1. The problem statement, all variables and given/known data
I have a problem in calculating cross-section in elektron-positron -> muon-antimuon scattering.

2. Relevant equations
In the relativistic limit, we find the differential cross-section of {e}+{e^-} -> {μ}+{μ^-} is

\frac{d\sigma}{d\Omega}=\frac{\alpha^2}{4s}*(1+cos^2{\theta}).

When I integrating over \theta, i get an answer:

\sigma=\frac{3*\pi*\alpha^2}{8*s},

but that is not the correct answer. Due to my reference (Halzen and Martin), the answer should be

\sigma=\frac{4*\pi*\alpha^2}{3*s}.

3. The attempt at a solution
Can someone help me through this problem? My intuition said I have mistaken the integration. But I've tried to re-integral-ing it, still not come up with correct solution.

2. Jul 25, 2016

BvU

Hello,

Is $d\Omega$ just $d\theta$ or has $\phi$ something to do with it too ?

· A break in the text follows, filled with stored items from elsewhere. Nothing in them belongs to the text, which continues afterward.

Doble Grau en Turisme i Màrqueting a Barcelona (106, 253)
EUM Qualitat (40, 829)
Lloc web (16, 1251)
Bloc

Anyway, show your steps in detail, please. That makaes it easier to follow and point out where things may go wrong...

3. Jul 26, 2016

Muh. Fauzi M.

Hello Mr., thank you for your respond.

In my first reference (Halzen and Martin), the instructor is to integrate over $\theta$ and $\phi$. Here is my doodling:

$$\sigma = \frac{\alpha^2}{4s}\int{(1+cos^2{\theta})}d\theta d\phi$$

Substituting the trigonometry identity,

$$\sigma = \frac{\alpha^2}{4s} \int {\frac{(3+cos{2\theta})}{2}} d\theta d\phi$$.

Dividing the integration,

$$\int 3 d\theta d\phi , \quad \int {cos{2\theta}}d\theta d\phi$$

and integrating from $0$ to $\pi$ for $\theta$, $0$ to $2\pi$ fpr $\phi$. The second term is vanish, so I have

$$\int 3 d\theta d\phi=3(\pi)(2\pi)$$.

Thus, when inserting to $\sigma$, I have

$$\sigma = \frac{3\pi^2\alpha^2}{4s}$$.

Using my second ref (Schwartz), the integration just applied over $\theta$ and I get

$$\sigma = \frac{3\pi\alpha^2}{8s}$$.

Which step do I miss?

4. Jul 26, 2016

BvU

If I remember well, $d\Omega \ne d\phi d\theta$ because then you would end up with $2\pi^2$ where you expect $4\pi$ . Wasn't it $d\Omega = \sin\theta \;d\theta d\phi$ ?

5. Jul 26, 2016

Muh. Fauzi M.

Speechless. That's true Mr. Thank you very much. (shy)